__Set task__
Extract every line of the data below and reproduce each one unchanged.

— BEGIN Excerpted data —

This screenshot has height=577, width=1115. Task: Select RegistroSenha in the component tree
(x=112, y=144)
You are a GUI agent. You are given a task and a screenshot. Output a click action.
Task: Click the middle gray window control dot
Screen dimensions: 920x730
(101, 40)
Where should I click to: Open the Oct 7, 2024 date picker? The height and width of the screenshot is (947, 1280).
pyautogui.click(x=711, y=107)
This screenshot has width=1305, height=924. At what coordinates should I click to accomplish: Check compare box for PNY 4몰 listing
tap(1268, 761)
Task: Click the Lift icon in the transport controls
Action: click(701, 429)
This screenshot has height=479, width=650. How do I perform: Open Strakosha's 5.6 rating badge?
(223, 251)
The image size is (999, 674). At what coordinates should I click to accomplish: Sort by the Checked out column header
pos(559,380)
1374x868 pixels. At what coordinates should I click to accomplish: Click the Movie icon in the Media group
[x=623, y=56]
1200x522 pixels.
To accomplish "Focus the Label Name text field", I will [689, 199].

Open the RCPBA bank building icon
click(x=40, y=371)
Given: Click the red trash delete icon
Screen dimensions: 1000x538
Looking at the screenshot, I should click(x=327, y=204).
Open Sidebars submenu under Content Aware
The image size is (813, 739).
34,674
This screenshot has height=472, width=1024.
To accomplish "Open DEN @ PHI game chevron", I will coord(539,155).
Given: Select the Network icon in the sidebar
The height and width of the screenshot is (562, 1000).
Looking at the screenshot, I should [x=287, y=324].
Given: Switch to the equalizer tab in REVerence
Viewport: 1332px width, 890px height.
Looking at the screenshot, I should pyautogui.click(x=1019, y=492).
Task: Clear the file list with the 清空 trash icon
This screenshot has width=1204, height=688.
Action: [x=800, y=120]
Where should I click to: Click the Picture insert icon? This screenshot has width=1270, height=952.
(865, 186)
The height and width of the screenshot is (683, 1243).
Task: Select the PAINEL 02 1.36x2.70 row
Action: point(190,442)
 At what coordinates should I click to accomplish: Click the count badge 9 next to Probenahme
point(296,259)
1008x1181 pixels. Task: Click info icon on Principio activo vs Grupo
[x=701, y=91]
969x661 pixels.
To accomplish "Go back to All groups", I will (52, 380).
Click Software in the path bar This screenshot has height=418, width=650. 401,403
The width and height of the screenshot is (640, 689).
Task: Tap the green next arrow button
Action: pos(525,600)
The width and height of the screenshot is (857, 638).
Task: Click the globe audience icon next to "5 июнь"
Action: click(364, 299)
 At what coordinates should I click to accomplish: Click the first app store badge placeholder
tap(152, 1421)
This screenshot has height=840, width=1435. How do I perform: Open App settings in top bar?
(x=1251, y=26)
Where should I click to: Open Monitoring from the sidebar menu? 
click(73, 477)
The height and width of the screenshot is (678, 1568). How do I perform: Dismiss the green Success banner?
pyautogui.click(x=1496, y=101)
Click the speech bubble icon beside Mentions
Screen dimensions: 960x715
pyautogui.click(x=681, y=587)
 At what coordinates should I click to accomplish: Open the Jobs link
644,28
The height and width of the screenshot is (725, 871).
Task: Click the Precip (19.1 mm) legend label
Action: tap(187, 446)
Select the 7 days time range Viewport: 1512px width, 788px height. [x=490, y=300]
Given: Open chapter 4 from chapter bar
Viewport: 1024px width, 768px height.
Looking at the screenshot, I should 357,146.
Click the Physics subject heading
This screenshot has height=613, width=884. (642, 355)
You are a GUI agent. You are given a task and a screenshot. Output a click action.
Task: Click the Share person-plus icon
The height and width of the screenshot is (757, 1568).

— END Excerpted data —

__Correct output__
This screenshot has height=577, width=1115. Task: Select RegistroSenha in the component tree
(x=112, y=144)
You are a GUI agent. You are given a task and a screenshot. Output a click action.
Task: Click the middle gray window control dot
Screen dimensions: 920x730
(101, 40)
Where should I click to: Open the Oct 7, 2024 date picker? The height and width of the screenshot is (947, 1280).
pyautogui.click(x=711, y=107)
This screenshot has width=1305, height=924. At what coordinates should I click to accomplish: Check compare box for PNY 4몰 listing
tap(1268, 761)
Task: Click the Lift icon in the transport controls
Action: click(701, 429)
This screenshot has height=479, width=650. How do I perform: Open Strakosha's 5.6 rating badge?
(223, 251)
The image size is (999, 674). At what coordinates should I click to accomplish: Sort by the Checked out column header
pos(559,380)
1374x868 pixels. At what coordinates should I click to accomplish: Click the Movie icon in the Media group
[x=623, y=56]
1200x522 pixels.
To accomplish "Focus the Label Name text field", I will [689, 199].

Open the RCPBA bank building icon
click(x=40, y=371)
Given: Click the red trash delete icon
Screen dimensions: 1000x538
Looking at the screenshot, I should click(x=327, y=204).
Open Sidebars submenu under Content Aware
The image size is (813, 739).
34,674
This screenshot has height=472, width=1024.
To accomplish "Open DEN @ PHI game chevron", I will coord(539,155).
Given: Select the Network icon in the sidebar
The height and width of the screenshot is (562, 1000).
Looking at the screenshot, I should [x=287, y=324].
Given: Switch to the equalizer tab in REVerence
Viewport: 1332px width, 890px height.
Looking at the screenshot, I should pyautogui.click(x=1019, y=492).
Task: Clear the file list with the 清空 trash icon
This screenshot has width=1204, height=688.
Action: [x=800, y=120]
Where should I click to: Click the Picture insert icon? This screenshot has width=1270, height=952.
(865, 186)
The height and width of the screenshot is (683, 1243).
Task: Select the PAINEL 02 1.36x2.70 row
Action: point(190,442)
 At what coordinates should I click to accomplish: Click the count badge 9 next to Probenahme
point(296,259)
1008x1181 pixels. Task: Click info icon on Principio activo vs Grupo
[x=701, y=91]
969x661 pixels.
To accomplish "Go back to All groups", I will (52, 380).
Click Software in the path bar This screenshot has height=418, width=650. 401,403
The width and height of the screenshot is (640, 689).
Task: Tap the green next arrow button
Action: pos(525,600)
The width and height of the screenshot is (857, 638).
Task: Click the globe audience icon next to "5 июнь"
Action: click(364, 299)
 At what coordinates should I click to accomplish: Click the first app store badge placeholder
tap(152, 1421)
This screenshot has height=840, width=1435. How do I perform: Open App settings in top bar?
(x=1251, y=26)
Where should I click to: Open Monitoring from the sidebar menu? 
click(73, 477)
The height and width of the screenshot is (678, 1568). How do I perform: Dismiss the green Success banner?
pyautogui.click(x=1496, y=101)
Click the speech bubble icon beside Mentions
Screen dimensions: 960x715
pyautogui.click(x=681, y=587)
 At what coordinates should I click to accomplish: Open the Jobs link
644,28
The height and width of the screenshot is (725, 871).
Task: Click the Precip (19.1 mm) legend label
Action: tap(187, 446)
Select the 7 days time range Viewport: 1512px width, 788px height. [x=490, y=300]
Given: Open chapter 4 from chapter bar
Viewport: 1024px width, 768px height.
Looking at the screenshot, I should 357,146.
Click the Physics subject heading
This screenshot has height=613, width=884. (642, 355)
You are a GUI agent. You are given a task and a screenshot. Output a click action.
Task: Click the Share person-plus icon
The height and width of the screenshot is (757, 1568).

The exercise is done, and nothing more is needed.